-15-
De fractie wil het college de boodschap meegeven zich daar ernstig over te
beraden. Middels gewoon overleg moet je heel duidelijk stellen wat de
voor- en nadelen van het plan inhouden. Als alles is uitgelegd en de
discussie gesloten, kan de democratie hoogtij vieren.
Wat het delegatiegebeuren betreft, denkt zijn fractie dat het een goede
zaak is dat de commissie Bestuurlijke Aangelegenheden in deze de taak van
de raad overneemt. Hij vindt het een beetje masochistisch van de heer Van
de Merbel een pleidooi te houden voor de commissie Ruimtelijke Ordening.
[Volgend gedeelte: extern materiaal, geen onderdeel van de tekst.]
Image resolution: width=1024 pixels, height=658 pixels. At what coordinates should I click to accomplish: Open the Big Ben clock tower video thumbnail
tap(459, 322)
Men doet zijn best hem overal bij te betrekken en nu schijnt er ineens een
soort bescheidenheid te zijn daar niet aan mee te doen. Het horen van
bezwaren is een karweitje van de raad. Het houdt alleen in dat de bezwaren
in ontvangst genomen worden en erop toezien dat dit ordelijk gebeurt.
Daarna gaan de bezwaren en opmerkingen naar de commissie Bestuurlijke
Aangelegenheden die er in haar afwegingen gebruik van kan maken. De
functionaliteit van de commissie Bestuurlijke Aangelegenheden is volgens
hem buitengewoon op zijn plaats hier en het zou goed zijn als de heer Van
de Merbel hiervan deel uit zou maken. Het zou niet terecht zijn dat de
heer Van de Merbel zoals vorige keer niet komt omdat hij vindt dat het de
commissie Ruimtelijke Ordening moet zijn.
De heer Van de Merbel spreekt tegen dat dit het punt niet is. De vorige
keer zei hij:"Ik kom niet naar een commissievergadering die niet bevoegd
is
De heer Bienefelt reageert door op te merken dat de heer Van de Merbel er
toen op wees dat de commissie niet haar delegatie had. Dit blijkt
inderdaad diens argument te vormen. De heer Bienefelt vervolgt dat men
hier niet zit om op procedurefoutjes te scoren.
De voorzitter interrumpeert dat volgens het Reglement twee raadsleden niet
met elkaar moeten discussieren, de discussie hoort via de voorzitter te
lopen.
De heer Bienefelt krijgt opnieuw het woord. In hoofdlijnen is het zo,
betoogt hij dat het correct is dat de commissie Bestuurlijke
Aangelegenheden ingeschakeld wordt. Daarna zou de commissie Ruimtelijke
Ordening erbij betrokken kunnen worden daar het een specifiek onderwerp op
hun terrein betreft. Dat onderstreept het belang van zo'n kwestie. Als er
60 mensen bezwaren komen overhandigen, moet je er voor die mensen zijn.
Het had nog mooier gekund door de commissie Bestuurlijke Aangelegenheden
de bezwaren aan te laten horen maar dan was het een beetje op een circus
gaan lijken. Daar zijn de commissieregels niet voor, deze zijn bedoeld om
de afhandelingen van een bepaald kaliber te laten zijn.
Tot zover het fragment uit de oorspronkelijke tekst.